[Document section]:
****************

Reputation: 508
I am trying to create an artificial dataframe of words contributed and deleted by users of Wikipedia for each edit that they make, the end result should look like this:
I created some artifical data to build such a frame but I'm having problems with the variables "Tokens Added" and "Tokens deleted".
I thought creating them as lists of lists would allow me to include them in dataframes even if the elements do not always have equal length. But apparently thats not the case. Instead, R creates a variable for each individual token. thats not feasible because it would create millions of variables. Here is some code to exemplify:
a <- c(1,2,3)
e <- list(b = as.list(c("a","b")),c = as.list(c(1L,3L,5L,4L)),d = as.list(c(TRUE,FALSE,TRUE)))

****************

Records from a dataset
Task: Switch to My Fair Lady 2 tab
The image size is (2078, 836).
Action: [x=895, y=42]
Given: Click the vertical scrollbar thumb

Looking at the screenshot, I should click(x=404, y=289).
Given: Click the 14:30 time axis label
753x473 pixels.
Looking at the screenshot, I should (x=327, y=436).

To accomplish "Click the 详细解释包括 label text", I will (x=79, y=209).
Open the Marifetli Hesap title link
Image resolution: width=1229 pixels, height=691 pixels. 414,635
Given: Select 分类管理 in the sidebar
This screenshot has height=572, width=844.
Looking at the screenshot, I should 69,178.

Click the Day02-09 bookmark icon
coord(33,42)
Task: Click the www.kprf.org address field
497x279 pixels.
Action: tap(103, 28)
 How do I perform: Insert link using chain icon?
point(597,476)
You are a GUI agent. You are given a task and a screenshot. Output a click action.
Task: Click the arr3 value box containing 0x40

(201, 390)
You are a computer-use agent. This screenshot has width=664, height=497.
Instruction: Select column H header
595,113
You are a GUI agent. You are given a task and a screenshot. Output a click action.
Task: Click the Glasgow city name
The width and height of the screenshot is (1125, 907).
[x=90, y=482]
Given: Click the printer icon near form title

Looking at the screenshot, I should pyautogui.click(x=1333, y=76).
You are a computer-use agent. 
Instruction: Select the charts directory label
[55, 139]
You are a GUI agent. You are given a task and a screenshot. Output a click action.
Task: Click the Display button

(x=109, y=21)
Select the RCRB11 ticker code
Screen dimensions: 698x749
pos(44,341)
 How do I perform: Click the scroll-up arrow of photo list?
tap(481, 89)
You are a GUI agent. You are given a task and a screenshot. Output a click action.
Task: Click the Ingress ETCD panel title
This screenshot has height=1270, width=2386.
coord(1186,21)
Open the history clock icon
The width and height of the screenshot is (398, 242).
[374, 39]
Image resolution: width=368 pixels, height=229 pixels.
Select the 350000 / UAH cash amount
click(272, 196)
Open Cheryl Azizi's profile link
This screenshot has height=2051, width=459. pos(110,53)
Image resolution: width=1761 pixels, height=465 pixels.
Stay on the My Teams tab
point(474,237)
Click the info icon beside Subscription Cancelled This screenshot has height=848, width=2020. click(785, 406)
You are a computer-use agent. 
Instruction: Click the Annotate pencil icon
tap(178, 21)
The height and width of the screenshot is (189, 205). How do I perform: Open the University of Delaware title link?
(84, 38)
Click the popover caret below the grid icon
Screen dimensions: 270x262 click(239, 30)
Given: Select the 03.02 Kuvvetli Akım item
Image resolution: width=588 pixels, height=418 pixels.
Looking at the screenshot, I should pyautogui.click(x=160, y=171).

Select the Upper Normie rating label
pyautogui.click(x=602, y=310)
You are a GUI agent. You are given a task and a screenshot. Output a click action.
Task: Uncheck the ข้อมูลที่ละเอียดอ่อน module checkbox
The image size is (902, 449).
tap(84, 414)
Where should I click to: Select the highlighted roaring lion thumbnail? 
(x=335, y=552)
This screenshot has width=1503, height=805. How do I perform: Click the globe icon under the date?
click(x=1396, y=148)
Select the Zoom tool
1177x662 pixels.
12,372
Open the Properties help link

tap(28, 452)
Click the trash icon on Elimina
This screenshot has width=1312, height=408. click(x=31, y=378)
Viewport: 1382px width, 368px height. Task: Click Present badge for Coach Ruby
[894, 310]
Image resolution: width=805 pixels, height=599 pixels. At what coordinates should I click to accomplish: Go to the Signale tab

****************

[Task brief]:
In the forum question about building a dataframe of Wikipedia edits, substitute "vectors" for every "lists" and write out the passage that begins at "Reputation: 508" and ends after "a <- c(1,2,3)". The records have nothing to do with this.

[Expected answer]:
Reputation: 508
I am trying to create an artificial dataframe of words contributed and deleted by users of Wikipedia for each edit that they make, the end result should look like this:
I created some artifical data to build such a frame but I'm having problems with the variables "Tokens Added" and "Tokens deleted".
I thought creating them as vectors of vectors would allow me to include them in dataframes even if the elements do not always have equal length. But apparently thats not the case. Instead, R creates a variable for each individual token. thats not feasible because it would create millions of variables. Here is some code to exemplify:
a <- c(1,2,3)